The volunteers all wave.

“See you next week, Tilly.”

She twists in the chair and waves back.

I glower.

Tilly is calm and placid all evening. She doesn’t wriggle or demand attention and Mum hums to herself as she gets dinner ready. Tilly’s eyes are shining and Mum’s hairclips have slipped out but she doesn’t put them back.

“How many times did you ride round today, Tilly?” Dad asks when we are all seated at the table.

Tilly drops her cutlery with a crash, splashing spaghetti sauce on the table, and holds up a hand and then the other.

“Five, six? That’s my girl.” Dad grins. “Were your friends all there?” He turns to Mum.

This is ridiculous. Tilly doesn’t have any friends, except me perhaps, but we go through this charade after each riding class.

“Emily and her Mum, and Jason and his mother.” Mum smiles and wipes up Tilly’s mess. She doesn’t complain. She’s had a break and people to talk to.

I kick the leg of the table, savouring the pain in my toe. I don’t join in the conversation.

But a few days later I return from school to an empty house. Mum is at the hospital. When she comes home her face is as grey as snow that’s by lying in the road for days and there is no Tilly. The house is quiet.

Mum and Dad take it in turns to be with her, then Gran comes to stay with me and they can visit together. I go to see her one afternoon. She hardly takes up any space in big bed and lies there without protest as the tubes and drips suck the life out of her.

The day after Tilly’s funeral Mum takes me horse riding. There are tears in her eyes as we turn in the gates.

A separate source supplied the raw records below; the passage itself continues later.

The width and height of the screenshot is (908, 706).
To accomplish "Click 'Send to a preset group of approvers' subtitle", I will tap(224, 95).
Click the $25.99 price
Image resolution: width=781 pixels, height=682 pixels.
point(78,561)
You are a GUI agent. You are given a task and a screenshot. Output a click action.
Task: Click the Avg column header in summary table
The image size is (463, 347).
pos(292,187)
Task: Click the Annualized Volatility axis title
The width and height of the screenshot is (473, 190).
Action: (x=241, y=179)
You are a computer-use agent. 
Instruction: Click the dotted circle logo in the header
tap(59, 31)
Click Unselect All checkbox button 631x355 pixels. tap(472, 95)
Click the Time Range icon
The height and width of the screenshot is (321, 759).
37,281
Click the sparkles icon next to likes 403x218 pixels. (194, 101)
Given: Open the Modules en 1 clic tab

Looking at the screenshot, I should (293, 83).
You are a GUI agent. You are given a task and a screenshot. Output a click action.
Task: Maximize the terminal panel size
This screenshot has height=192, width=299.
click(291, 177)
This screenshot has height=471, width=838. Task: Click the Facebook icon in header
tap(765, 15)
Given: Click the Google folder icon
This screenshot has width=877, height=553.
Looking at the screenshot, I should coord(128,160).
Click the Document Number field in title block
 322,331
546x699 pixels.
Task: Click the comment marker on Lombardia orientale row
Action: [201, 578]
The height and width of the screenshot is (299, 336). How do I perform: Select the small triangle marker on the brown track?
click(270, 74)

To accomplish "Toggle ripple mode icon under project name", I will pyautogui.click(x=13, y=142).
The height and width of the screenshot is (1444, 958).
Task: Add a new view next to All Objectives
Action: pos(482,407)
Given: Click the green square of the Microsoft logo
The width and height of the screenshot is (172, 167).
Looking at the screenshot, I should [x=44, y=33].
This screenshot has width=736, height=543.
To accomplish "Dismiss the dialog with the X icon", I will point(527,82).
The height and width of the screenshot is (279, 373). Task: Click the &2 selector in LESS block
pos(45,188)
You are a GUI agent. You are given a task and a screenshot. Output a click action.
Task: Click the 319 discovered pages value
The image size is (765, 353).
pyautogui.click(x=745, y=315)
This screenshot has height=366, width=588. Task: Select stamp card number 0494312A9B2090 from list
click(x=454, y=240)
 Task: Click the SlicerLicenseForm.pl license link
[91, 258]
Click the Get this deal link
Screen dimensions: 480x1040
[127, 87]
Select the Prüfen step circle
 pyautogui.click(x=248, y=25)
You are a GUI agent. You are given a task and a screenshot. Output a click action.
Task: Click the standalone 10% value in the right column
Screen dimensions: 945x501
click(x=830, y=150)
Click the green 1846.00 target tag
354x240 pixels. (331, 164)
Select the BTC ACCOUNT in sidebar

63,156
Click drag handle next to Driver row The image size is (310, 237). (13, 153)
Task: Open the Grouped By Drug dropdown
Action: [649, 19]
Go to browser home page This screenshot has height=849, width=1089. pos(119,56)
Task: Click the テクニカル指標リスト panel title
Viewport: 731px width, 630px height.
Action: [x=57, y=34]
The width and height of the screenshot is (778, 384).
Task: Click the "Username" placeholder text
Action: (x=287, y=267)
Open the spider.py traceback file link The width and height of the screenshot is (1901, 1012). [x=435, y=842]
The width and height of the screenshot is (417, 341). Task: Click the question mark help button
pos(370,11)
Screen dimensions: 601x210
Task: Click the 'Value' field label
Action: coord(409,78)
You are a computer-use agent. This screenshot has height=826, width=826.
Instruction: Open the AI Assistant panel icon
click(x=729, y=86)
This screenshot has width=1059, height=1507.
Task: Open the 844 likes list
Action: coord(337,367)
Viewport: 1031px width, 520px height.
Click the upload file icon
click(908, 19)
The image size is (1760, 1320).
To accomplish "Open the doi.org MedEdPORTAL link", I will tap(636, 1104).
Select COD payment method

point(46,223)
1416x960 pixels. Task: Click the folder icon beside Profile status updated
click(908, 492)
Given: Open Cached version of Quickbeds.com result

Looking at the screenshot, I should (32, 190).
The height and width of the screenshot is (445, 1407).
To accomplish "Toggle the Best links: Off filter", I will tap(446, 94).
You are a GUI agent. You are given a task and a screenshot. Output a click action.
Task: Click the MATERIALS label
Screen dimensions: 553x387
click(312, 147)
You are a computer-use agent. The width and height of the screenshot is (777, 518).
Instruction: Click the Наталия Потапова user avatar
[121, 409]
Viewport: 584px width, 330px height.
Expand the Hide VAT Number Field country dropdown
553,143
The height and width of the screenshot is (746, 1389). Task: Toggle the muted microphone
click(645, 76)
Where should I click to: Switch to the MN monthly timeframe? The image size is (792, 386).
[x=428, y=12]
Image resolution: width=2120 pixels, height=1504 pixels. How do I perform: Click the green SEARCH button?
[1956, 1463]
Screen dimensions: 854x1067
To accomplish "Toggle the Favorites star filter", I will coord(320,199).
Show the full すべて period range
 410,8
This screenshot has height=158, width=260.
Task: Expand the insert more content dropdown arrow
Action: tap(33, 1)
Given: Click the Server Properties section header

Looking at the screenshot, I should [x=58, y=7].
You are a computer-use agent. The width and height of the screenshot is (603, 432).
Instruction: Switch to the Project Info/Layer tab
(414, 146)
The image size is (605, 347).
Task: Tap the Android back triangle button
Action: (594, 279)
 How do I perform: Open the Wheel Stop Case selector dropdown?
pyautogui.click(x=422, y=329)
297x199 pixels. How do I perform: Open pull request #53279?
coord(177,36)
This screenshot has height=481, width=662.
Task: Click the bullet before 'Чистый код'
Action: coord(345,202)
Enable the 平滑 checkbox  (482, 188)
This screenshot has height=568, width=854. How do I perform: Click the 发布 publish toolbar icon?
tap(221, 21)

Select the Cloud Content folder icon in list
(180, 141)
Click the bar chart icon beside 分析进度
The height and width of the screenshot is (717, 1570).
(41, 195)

They don’t give me the pony Tilly had but a great big horse. And they don’t help me get on. I have to swing myself up. As the horse lurches forward I wobble and fall.

Lying on the ground in the dusty ring, surprised by the sudden turn of events, I look up at the clouds. One of them is shaped like a pony with a wispy mane. I follow the outline as it rolls across the sky and imagine Tilly riding the frothy cloud pony for eternity. I know she’d be happy.

“Ride, Tilly, ride,” I whisper. “Ride like the wind.”